However, none of this occurred within the house. In fact, the State explained during closing
that Daniels “committed the offense of assault with a weapon inside that structure. He
pointed that gun at Leah on the porch and in the building.”
¶36 In like fashion, the jury was instructed that to find Rodriguez guilty of aggravated
burglary by accountability, the jury had to find that Daniels “committed the offense of
Assault with a Weapon in the occupied structure.” The State did not object to the
instruction which defined aggravated burglary as requiring the actual commission of the
offense within the occupied structure, rather than the mere purpose to commit the offense.
“[W]here the State has the opportunity to object to a proposed jury instruction before it is
given to the jury but fails to do so, that instruction, whether or not it includes an
unnecessary element, becomes the law of the case once delivered, and the jury is
accordingly bound by it.” State v. Azure, 2008 MT 211, ¶ 23, 344 Mont. 188, 186 P.3d
1269. Thus, in cases where the doctrine applies, “the evidence must conform to the
unchallenged jury instructions to support a conviction.” Azure, ¶ 28. Here, that meant the
18 State had to prove that Daniels committed the offense of assault with a weapon inside
Leah’s home.1
¶37 The evidence established only that Daniels committed assault with a weapon when
he pointed the gun at Leah outside of the house. The witnesses all testified that when
Daniels pointed the gun at Leah it was on the porch. No witness testified that Daniels
pointed the gun at anyone in the house. Rather, the testimony was clear that Daniels ran
through the house in a matter of seconds looking for Dayrider. Pointing a gun at Leah on
the porch is insufficient as a matter of law to establish the predicate offense for aggravated
burglary, because the offense did not occur within an occupied structure.
¶38 A front porch is not an occupied structure. Section 45-6-204(2)(a)(ii), MCA, has as
an element of burglary that “the person knowingly enters or remains unlawfully in an
occupied structure” and “commits any other offense within that structure.” Daniels was
not within the house when he pointed the gun at Leah. In State v. Fish, 190 Mont. 461,
621 P.2d 1072 (1980), we reversed an attempted burglary conviction where Fish was
present on the front porch and did not enter the residence. We held:
The only evidence presented at trial indicates that Fish was on the front porch of Miller’s trailer knocking or pounding on the door. Fish testified as he was knocking he told Miller to come out and get it over with. There was testimony of Sally McCurdy, who was inside the trailer at the time, that Fish told Miller to come out or he would come in; however, no evidence was ever
1 The Court recognizes the problem created by the State’s theory that the assault with a weapon occurring on the porch served as the predicate offense for aggravated burglary when it holds that “the State did not charge or prosecute assault with a weapon upon Leah on the porch separately from the assault with a weapon in the home” and thus rejects the State’s contention that the assault with a weapon occurring on the porch was a separate offense. Opinion, ¶ 31. 19 presented that Fish attempted to force open the door or that he ever grabbed or handled the door knob in an attempt to open the door.

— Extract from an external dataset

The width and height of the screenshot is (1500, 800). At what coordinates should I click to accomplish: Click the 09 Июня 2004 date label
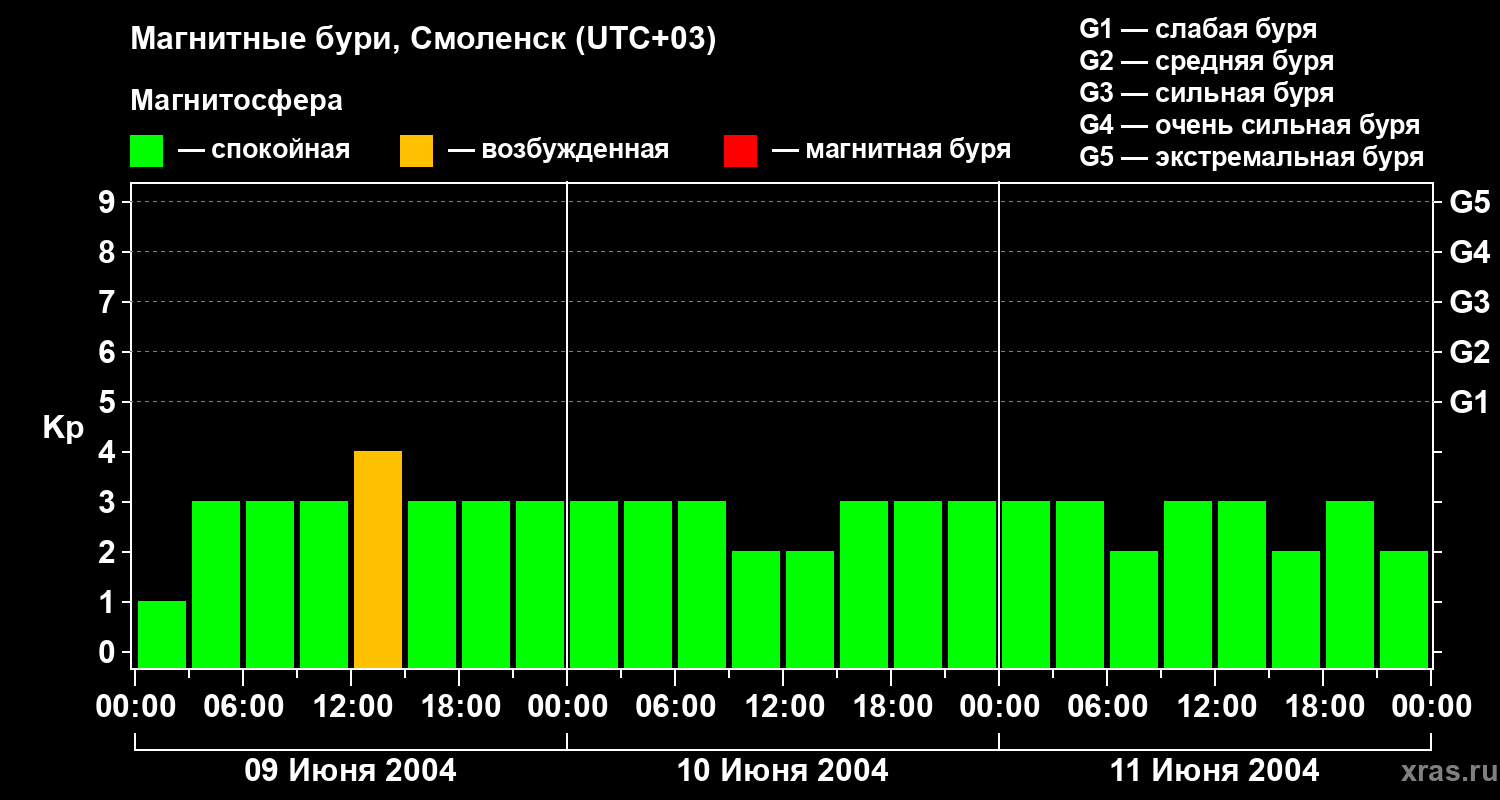click(x=350, y=771)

Based upon a review of all of the evidence, in a light most favorable to the State, we are clearly unable to find that Fish’s conduct at any time constituted an overt act that could be construed as an attempt to enter Miller’s trailer. Mere knocking or pounding on a door does not reach far enough towards the accomplishment of the alleged desired result to gain entry into an occupied structure necessary to establish the crime of attempted burglary.
190 Mont. at 469, 621 P.2d at 1077. An “occupied structure,” under our precedent refers
to a space which is either resided in or used to conduct business. Indeed, the State has not
challenged Rodriguez’s argument that Leah’s porch was not an occupied structure. And
the Court’s conclusion that an assault with a weapon occurred because of the pandemonium
within the house avoids the problem of the predicate offense having occurred outside the
residence.
¶39 The “pandemonium theory” upon which the Court concludes Rodriguez’s
conviction should be affirmed was never argued by the State at trial. The State’s argument
was clear: the assault with a weapon of Leah occurred on the porch and in the house.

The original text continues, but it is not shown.